**Directions**
Leaving the pictures aside, write out the whole listing below exactly.
++++ Data supplied ++++
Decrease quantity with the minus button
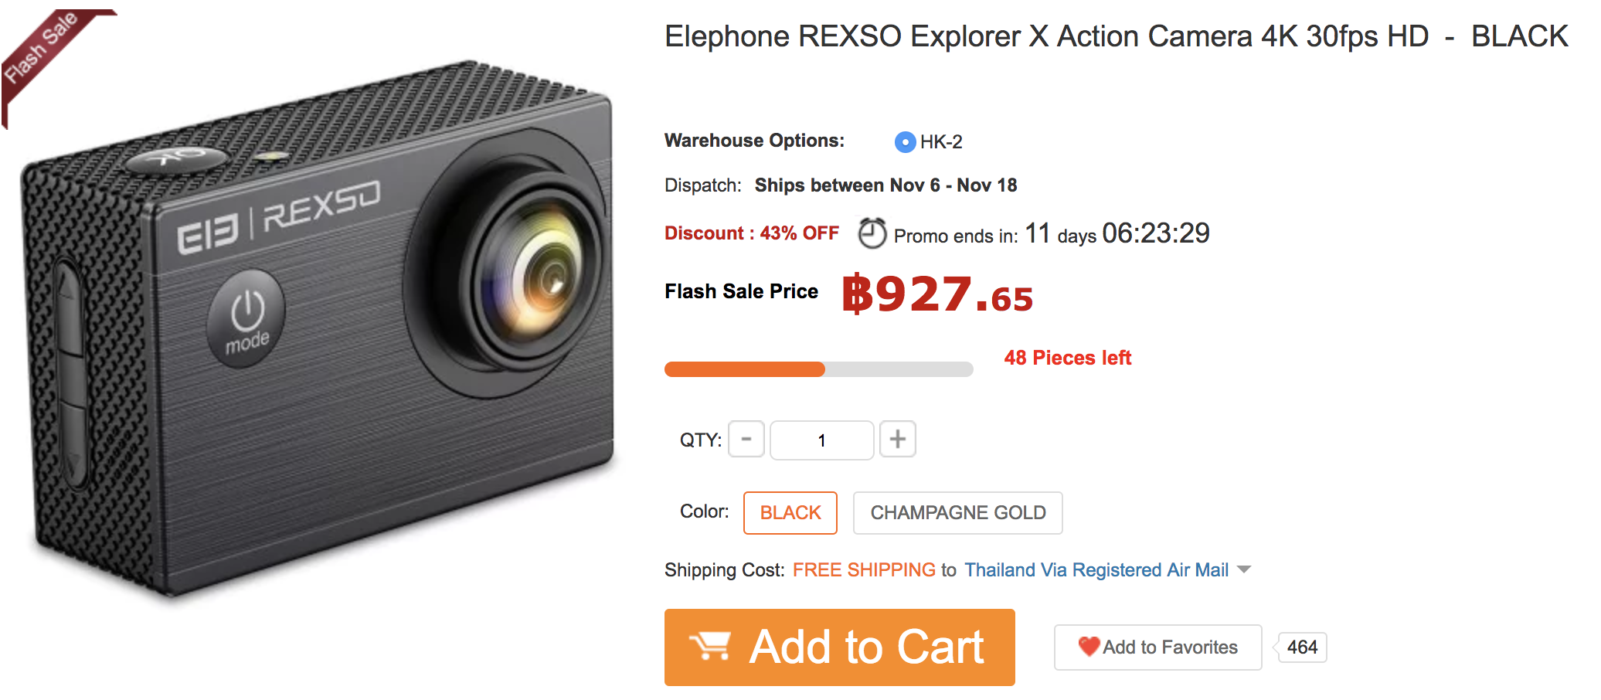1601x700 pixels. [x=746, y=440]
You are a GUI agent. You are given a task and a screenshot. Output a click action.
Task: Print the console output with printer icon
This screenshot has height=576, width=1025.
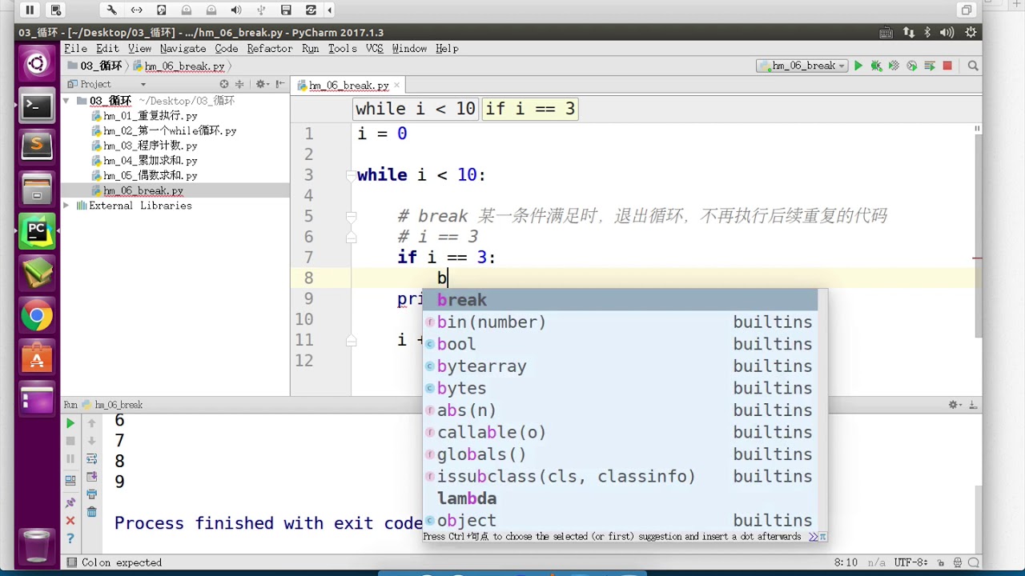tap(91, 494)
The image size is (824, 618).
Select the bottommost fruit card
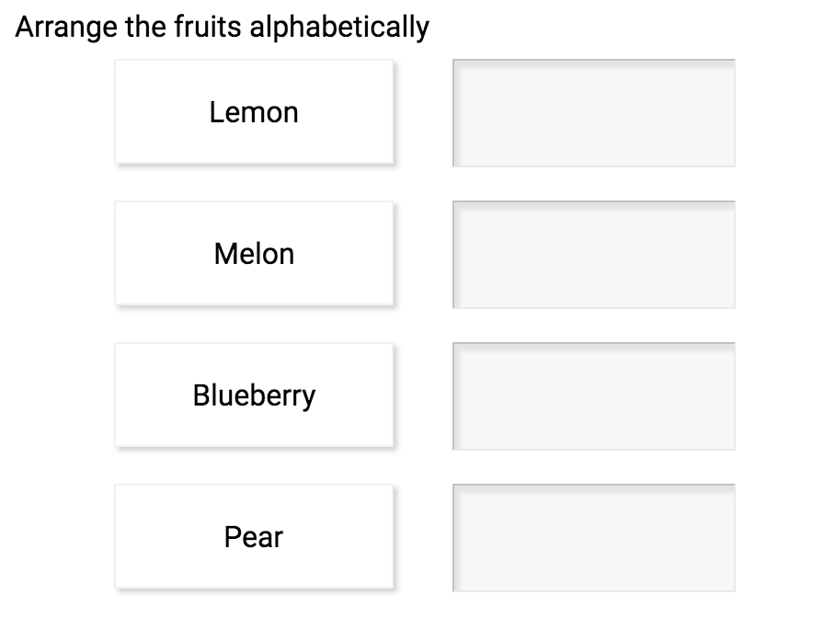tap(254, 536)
++++
**Output**
Decrease quantity with the minus button
1601x700 pixels. [x=746, y=440]
You are a GUI agent. You are given a task and a screenshot. Output a click action.
Task: Print the console output with printer icon
This screenshot has height=576, width=1025.
tap(91, 494)
The image size is (824, 618).
Select the bottommost fruit card
tap(254, 536)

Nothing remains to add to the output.